→ ИЗБРАННЫЙ ОТРЫВОК
__________

Ж. А. Барбе д’Оревильи.Париж, 29 сентября 1861 г.
Предисловие к второму изданию
Эта книга едва ли может считаться вторым изданием. Отпечатанная в немногих экземплярах несколько лет тому назад, она была роздана собственноручно немногочисленным лицам, и такого рода малая и сокрытая ее гласность принесла ей счастье, – будет ли ей столь же благоприятной и та широкая, на которую решаются теперь?.. Легкий шорох молвы, он, как женщины: настигает, когда делаешь вид, что от него бежишь. В этом дьявольском мире лучшим средством создать себе успех, быть может, было бы организовать нескромные разоблачения тайн.
Но автор ее не был столь глубокомысленен, когда издавал эту безделку. В то время его мало занимали слава и литературные дела. О, еще бы! Он был занят иными нарядами, чем нарядом собственной мысли, и иными заботами, чем о том, чтобы его читали. Впрочем, над заботами тех дней он сам теперь смеется, ибо такова жизнь. He вся ли она здесь, в этой смене, возобновляющейся непрестанно, в смене заботы и насмешки?..

__________

→ СОБРАННЫЙ МАТЕРИАЛ
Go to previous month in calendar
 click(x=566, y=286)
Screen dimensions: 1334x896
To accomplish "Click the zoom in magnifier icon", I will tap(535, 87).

__________

→ ЗАДАНИЕ 1
Перепишите из предисловия дословно фрагмент, начиная со слов «Ж. А. Барбе» и далее до слов «нескромные разоблачения тайн.».
→ ЗАДАНИЕ 2
Пожалуйста, выпишите по порядку все предложения абзаца предисловия, который начинается словами «Но автор ее».
→ ЗАДАНИЕ 3
Объясните в одном–трех предложениях, почему, согласно предисловию, автор теперь смеется над заботами тех дней.

→ ОТВЕТ 1
Ж. А. Барбе д’Оревильи.Париж, 29 сентября 1861 г.
Предисловие к второму изданию
Эта книга едва ли может считаться вторым изданием. Отпечатанная в немногих экземплярах несколько лет тому назад, она была роздана собственноручно немногочисленным лицам, и такого рода малая и сокрытая ее гласность принесла ей счастье, – будет ли ей столь же благоприятной и та широкая, на которую решаются теперь?.. Легкий шорох молвы, он, как женщины: настигает, когда делаешь вид, что от него бежишь. В этом дьявольском мире лучшим средством создать себе успех, быть может, было бы организовать нескромные разоблачения тайн.

→ ОТВЕТ 2
1. Но автор ее не был столь глубокомысленен, когда издавал эту безделку.
2. В то время его мало занимали слава и литературные дела.
3. О, еще бы!
4. Он был занят иными нарядами, чем нарядом собственной мысли, и иными заботами, чем о том, чтобы его читали.
5. Впрочем, над заботами тех дней он сам теперь смеется, ибо такова жизнь.
6. He вся ли она здесь, в этой смене, возобновляющейся непрестанно, в смене заботы и насмешки?..

→ ОТВЕТ 3
Автор смеется над прежними заботами, потому что «такова жизнь». По словам предисловия, вся жизнь состоит в непрестанно возобновляющейся смене заботы и насмешки.